*** Opening Material supplied ***

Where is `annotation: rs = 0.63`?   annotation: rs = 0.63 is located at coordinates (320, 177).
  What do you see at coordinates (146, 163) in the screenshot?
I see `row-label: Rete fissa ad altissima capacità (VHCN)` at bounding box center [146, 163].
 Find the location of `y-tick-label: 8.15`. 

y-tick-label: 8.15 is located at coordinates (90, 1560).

*** Closing Material supplied ***
*** Opening Material supplied ***

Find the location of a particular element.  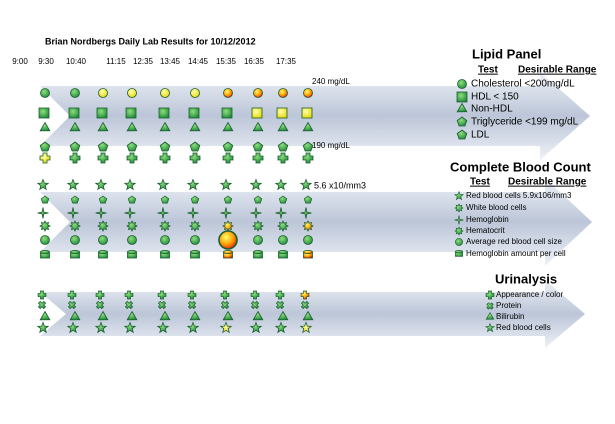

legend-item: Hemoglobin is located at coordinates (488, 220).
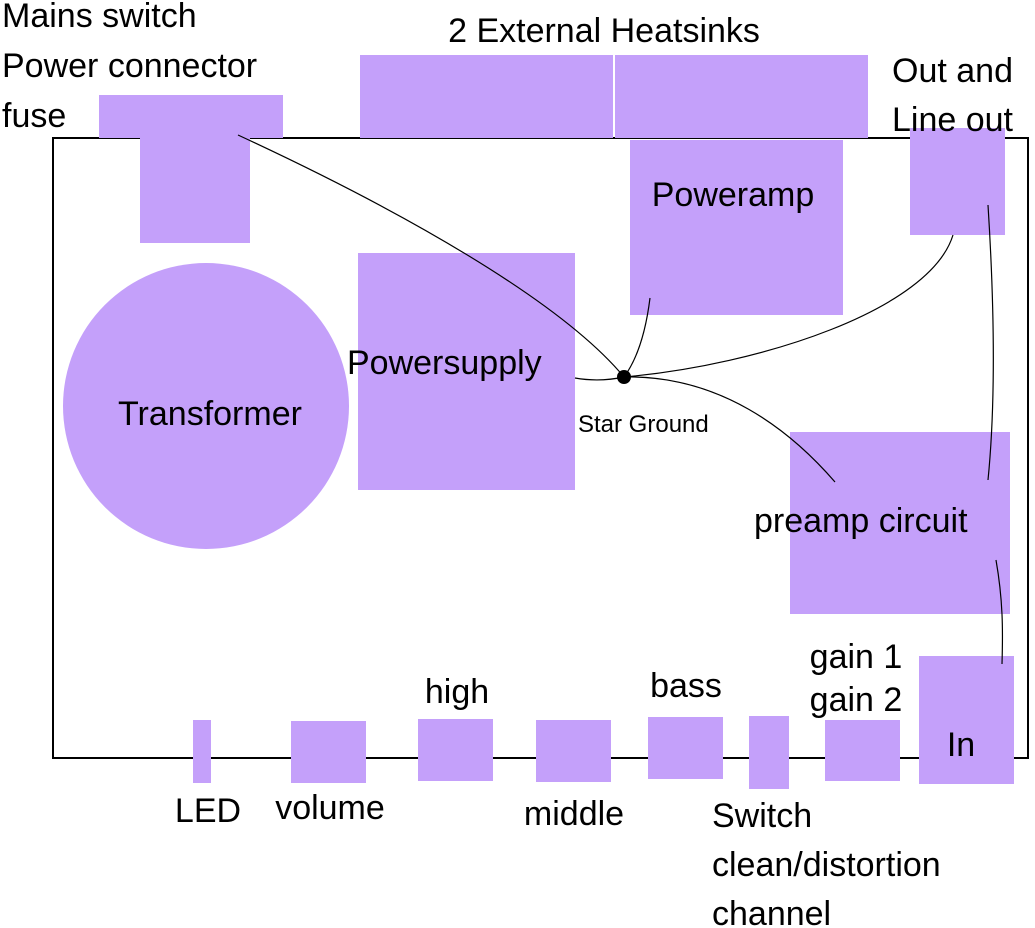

*** Closing Material supplied ***

# Task details:
Copy out the rows from the line containing "coordinates (320, 177)." through the line containing "y-tick-label: 8.15 is", word for word.

# Output of the exercise:
Where is `annotation: rs = 0.63`?   annotation: rs = 0.63 is located at coordinates (320, 177).
  What do you see at coordinates (146, 163) in the screenshot?
I see `row-label: Rete fissa ad altissima capacità (VHCN)` at bounding box center [146, 163].
 Find the location of `y-tick-label: 8.15`. 

y-tick-label: 8.15 is located at coordinates (90, 1560).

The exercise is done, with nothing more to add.